Thankfully a young patient. But now I understand why the concern re: Seroquel munchies, dizziness, increased thirst, DI, BPH, osteoporosis... polypharm can kill.
 
The research is pretty consistent and demonstrates that EPS begins when D2 blockade is in the 75-80% range whereas antipsychotic efficacy is more in the 65-70% range. Thus, when I use a D2 antagonist that is missing anticholinergic activity, I look daily for EPS and hold the dose once I get there. With this approach I infrequently have to add cogentin (I just lower the dose). Research shows that haldol doses as low as 3mg can produce EPS. Using such an approach takes a good understanding of the literature and a willingness to alter ones practice.
 
Thanks for the suggestions. I am actually looking for articles or research on this too. I always thought that younger men with more muscle mass would be more susceptible to this side effect, not true?

Thanks
 
The research is pretty consistent and demonstrates that EPS begins when D2 blockade is in the 75-80% range whereas antipsychotic efficacy is more in the 65-70% range. Thus, when I use a D2 antagonist that is missing anticholinergic activity, I look daily for EPS and hold the dose once I get there. With this approach I infrequently have to add cogentin (I just lower the dose). Research shows that haldol doses as low as 3mg can produce EPS. Using such an approach takes a good understanding of the literature and a willingness to alter ones practice.
Came here to echo this. 10mg haldol is a lot of haldol, wondering what the dose titration was leading to improvement. 70% receptor occupancy puts you at 4mg ish haldol...you're gaining side effects at higher doses(or someone who has been chronically treated and their D2 receptors have upregulated.)
 
Thanks for the suggestions. I am actually looking for articles or research on this too. I always thought that younger men with more muscle mass would be more susceptible to this side effect, not true?

Thanks
The rule is young black males (with rapid up titration) are the ones that are at higher risk of getting acute dystonia. I am not really familiar with the primary literature in this area and do not know if different prescribing practices have been ruled out as the cause. This does not appear to be the case for cogwheel rigidity and akathisia.

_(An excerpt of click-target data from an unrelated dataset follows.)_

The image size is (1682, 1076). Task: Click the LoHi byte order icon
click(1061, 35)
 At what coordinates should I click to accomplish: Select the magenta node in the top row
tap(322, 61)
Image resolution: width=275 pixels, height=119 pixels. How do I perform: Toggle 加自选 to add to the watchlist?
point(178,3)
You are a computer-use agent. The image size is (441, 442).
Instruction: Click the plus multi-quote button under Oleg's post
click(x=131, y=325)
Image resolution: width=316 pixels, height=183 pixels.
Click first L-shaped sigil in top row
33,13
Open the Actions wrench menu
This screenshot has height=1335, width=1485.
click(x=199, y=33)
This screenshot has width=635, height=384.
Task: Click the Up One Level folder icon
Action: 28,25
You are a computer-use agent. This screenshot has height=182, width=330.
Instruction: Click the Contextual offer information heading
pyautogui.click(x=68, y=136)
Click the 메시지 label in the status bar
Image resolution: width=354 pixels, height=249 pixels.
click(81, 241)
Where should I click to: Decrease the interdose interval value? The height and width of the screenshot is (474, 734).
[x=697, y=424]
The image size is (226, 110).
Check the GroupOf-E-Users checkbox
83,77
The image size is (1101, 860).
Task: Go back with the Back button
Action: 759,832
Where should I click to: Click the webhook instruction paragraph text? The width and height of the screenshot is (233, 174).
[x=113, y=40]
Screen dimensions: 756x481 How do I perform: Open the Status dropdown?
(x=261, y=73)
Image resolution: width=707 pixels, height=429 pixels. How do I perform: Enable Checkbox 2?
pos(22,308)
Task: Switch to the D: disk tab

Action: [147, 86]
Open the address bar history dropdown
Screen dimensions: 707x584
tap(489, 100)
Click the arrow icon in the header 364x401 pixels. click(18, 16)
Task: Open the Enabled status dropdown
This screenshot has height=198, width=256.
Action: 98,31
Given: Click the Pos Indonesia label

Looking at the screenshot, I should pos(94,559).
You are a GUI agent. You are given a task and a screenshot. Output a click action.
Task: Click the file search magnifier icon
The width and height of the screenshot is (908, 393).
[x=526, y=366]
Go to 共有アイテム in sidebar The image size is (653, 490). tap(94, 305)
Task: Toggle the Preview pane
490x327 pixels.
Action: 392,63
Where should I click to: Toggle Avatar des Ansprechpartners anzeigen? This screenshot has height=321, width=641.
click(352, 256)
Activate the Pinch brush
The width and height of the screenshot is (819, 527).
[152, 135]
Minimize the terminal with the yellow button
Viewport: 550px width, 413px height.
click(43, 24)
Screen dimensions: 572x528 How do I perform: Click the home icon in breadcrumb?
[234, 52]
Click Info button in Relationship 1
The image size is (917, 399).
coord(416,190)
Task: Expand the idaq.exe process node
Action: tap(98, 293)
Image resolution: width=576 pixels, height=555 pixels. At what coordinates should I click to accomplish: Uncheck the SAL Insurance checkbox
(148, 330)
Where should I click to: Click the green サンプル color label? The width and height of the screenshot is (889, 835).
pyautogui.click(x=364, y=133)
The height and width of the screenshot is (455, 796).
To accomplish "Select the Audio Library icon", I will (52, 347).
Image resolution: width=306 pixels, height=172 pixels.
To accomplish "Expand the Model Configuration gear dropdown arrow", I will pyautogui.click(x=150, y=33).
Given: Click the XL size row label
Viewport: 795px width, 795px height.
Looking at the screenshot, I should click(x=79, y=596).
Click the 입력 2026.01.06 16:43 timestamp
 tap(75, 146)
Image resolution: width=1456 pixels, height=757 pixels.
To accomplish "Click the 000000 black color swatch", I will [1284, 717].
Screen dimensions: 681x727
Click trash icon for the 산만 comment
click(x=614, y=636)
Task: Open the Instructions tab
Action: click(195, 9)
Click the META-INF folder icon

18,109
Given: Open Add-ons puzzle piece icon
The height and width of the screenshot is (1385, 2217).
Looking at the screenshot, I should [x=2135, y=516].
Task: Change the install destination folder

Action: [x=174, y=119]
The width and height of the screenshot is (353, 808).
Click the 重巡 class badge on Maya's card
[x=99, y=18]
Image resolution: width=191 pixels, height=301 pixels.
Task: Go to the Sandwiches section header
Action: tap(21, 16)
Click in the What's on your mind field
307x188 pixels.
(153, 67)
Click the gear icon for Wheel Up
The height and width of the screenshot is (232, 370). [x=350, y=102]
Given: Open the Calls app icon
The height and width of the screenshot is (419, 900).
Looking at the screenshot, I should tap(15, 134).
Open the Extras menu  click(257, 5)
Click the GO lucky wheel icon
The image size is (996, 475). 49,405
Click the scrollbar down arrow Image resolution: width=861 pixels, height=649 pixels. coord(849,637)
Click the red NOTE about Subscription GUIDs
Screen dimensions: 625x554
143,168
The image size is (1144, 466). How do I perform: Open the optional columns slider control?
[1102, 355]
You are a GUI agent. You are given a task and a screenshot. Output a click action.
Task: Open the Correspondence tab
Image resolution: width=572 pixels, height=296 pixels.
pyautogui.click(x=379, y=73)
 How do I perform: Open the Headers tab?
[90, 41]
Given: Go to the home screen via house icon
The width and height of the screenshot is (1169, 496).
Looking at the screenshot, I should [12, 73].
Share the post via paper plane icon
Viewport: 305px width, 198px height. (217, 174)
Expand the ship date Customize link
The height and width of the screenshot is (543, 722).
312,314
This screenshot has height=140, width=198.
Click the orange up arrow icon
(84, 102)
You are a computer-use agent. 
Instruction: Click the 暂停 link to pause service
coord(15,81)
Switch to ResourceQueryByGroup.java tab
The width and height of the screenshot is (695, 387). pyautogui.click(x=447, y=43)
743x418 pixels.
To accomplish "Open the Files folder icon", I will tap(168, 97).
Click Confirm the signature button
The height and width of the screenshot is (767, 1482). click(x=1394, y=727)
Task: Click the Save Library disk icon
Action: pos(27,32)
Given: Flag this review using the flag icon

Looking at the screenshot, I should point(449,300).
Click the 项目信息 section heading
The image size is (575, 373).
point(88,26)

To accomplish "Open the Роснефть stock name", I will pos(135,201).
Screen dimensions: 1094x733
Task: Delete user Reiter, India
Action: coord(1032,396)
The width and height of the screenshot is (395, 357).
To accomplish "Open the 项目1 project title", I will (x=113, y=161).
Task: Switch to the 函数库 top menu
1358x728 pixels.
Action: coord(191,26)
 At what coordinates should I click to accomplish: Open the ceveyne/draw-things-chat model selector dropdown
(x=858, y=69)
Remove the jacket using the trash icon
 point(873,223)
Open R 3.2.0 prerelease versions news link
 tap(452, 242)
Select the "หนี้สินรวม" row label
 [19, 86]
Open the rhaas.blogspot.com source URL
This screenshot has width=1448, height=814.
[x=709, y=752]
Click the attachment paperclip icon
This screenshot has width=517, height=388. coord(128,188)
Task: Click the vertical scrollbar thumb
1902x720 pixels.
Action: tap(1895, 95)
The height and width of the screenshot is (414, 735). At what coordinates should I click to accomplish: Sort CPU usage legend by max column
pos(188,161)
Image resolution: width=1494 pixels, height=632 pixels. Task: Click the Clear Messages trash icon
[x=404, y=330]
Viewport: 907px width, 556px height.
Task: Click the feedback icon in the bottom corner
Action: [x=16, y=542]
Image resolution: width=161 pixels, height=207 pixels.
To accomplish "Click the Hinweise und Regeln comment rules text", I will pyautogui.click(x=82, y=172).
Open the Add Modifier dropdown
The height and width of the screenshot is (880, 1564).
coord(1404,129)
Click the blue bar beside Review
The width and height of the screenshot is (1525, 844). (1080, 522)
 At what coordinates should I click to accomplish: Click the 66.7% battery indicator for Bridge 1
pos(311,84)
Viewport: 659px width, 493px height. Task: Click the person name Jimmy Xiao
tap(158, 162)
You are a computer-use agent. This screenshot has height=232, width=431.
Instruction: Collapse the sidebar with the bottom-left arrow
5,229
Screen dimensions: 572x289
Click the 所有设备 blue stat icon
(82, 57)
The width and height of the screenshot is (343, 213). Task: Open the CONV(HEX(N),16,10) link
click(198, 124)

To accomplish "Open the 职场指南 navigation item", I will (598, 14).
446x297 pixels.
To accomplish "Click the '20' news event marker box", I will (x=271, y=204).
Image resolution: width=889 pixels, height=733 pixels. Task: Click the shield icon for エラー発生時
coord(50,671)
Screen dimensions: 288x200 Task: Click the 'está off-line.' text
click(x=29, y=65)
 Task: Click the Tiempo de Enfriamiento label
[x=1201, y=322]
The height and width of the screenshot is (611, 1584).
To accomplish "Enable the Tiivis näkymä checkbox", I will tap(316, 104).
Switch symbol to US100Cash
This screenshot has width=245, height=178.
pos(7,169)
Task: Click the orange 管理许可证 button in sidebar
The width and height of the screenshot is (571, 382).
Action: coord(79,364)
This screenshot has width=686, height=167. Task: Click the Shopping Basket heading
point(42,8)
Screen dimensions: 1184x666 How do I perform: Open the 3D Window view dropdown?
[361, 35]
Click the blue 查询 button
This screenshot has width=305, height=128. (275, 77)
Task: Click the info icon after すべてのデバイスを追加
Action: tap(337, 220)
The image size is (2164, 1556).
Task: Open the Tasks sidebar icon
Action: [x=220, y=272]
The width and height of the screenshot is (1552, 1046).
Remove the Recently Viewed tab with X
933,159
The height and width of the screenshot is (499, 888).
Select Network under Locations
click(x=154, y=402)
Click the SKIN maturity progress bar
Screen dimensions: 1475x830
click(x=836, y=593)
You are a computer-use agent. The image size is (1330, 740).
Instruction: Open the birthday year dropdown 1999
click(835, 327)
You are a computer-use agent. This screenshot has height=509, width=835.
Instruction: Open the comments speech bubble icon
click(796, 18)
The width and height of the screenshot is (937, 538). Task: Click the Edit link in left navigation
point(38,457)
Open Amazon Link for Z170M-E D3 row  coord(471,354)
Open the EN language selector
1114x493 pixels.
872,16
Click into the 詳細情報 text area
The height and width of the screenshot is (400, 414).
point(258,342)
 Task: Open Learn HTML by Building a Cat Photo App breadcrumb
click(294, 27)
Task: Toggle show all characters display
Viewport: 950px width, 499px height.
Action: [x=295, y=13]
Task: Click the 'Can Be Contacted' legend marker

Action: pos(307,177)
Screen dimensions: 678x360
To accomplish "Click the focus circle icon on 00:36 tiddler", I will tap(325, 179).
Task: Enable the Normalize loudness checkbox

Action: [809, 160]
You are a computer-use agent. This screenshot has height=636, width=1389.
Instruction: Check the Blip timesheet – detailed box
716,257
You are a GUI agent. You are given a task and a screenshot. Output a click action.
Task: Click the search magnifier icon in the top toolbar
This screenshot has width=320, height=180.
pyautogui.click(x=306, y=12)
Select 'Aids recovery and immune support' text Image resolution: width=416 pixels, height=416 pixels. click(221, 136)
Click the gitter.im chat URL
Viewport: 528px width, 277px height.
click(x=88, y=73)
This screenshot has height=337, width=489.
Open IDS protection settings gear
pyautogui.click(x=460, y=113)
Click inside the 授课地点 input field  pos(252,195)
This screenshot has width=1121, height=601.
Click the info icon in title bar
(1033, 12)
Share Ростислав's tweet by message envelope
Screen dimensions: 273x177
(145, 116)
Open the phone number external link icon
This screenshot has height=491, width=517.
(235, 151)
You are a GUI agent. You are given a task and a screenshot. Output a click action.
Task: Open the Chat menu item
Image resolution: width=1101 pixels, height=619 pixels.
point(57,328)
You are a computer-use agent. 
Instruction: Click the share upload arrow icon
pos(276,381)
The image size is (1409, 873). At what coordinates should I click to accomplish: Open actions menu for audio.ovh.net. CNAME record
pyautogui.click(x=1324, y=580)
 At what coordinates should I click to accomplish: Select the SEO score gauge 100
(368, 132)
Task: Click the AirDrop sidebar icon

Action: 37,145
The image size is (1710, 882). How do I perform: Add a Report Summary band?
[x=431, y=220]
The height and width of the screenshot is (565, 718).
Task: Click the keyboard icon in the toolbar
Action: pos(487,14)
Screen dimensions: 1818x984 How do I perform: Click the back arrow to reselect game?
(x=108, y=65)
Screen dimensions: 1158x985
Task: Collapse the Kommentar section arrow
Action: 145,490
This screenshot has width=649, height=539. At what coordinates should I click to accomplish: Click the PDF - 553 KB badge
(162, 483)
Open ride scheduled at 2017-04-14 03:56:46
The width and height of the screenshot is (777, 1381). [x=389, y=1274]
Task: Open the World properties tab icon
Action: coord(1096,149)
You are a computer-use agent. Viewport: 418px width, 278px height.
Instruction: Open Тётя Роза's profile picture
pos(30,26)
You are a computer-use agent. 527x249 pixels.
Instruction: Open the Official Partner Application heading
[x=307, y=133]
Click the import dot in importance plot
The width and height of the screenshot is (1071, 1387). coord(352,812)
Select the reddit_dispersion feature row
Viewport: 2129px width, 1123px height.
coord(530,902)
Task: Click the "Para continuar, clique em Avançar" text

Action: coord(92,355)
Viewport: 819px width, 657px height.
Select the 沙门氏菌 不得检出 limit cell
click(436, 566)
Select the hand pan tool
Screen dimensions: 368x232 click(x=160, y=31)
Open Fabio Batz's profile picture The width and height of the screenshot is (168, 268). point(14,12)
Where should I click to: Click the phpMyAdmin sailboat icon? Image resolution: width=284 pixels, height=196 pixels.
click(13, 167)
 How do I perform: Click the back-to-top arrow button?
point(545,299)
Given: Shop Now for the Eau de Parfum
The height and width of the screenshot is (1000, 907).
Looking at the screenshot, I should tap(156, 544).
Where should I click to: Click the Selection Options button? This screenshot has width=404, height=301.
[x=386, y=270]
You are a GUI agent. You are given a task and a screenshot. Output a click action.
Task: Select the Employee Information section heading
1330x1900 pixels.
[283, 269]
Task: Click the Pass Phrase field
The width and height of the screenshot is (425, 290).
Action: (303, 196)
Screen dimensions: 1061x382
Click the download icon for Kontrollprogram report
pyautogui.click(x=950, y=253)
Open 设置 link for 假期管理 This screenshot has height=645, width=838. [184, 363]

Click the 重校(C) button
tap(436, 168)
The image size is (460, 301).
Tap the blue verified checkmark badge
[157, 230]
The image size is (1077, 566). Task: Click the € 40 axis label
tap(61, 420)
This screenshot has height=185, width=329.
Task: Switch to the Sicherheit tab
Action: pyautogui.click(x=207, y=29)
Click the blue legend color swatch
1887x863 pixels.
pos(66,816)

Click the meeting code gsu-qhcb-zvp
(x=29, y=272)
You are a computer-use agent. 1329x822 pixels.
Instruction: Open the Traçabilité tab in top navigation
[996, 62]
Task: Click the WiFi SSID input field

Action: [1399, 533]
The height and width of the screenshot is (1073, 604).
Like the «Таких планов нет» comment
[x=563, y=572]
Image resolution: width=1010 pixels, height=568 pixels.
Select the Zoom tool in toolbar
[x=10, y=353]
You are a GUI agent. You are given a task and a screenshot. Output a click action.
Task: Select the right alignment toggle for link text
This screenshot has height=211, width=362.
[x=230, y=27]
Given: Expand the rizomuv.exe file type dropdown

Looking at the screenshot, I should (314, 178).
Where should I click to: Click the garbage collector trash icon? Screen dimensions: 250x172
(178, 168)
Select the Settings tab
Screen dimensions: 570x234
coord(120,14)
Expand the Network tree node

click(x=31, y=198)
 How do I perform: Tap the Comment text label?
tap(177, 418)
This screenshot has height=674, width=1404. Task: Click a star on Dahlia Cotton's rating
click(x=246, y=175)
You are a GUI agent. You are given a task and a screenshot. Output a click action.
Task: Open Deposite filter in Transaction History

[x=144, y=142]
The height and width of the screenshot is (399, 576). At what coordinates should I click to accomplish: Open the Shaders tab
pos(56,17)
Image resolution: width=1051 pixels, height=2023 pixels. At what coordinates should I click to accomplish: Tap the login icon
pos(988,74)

With respects to dosing papers there are multiple imaging studies from both the Karolinska and well as Toronto groups that demonstrate the % binding needed.

McElvoy in a 1991 Archives paper nicely showed that once you get above EPS (called the neuroleptic threshold), increasing the dose gets no more improvement, just more side effects.

Rifkin in a 1991 Archives paper showed that 30 and 80 mg of haldol were no more efficacious than 10 mg. Van Putten in a 1990 Archives paper showed that 20 mg was about the same as 10 mg but that more EPS occurred in the 20 mg group. 20mg appeared to be slightly better than 5 mg in that study.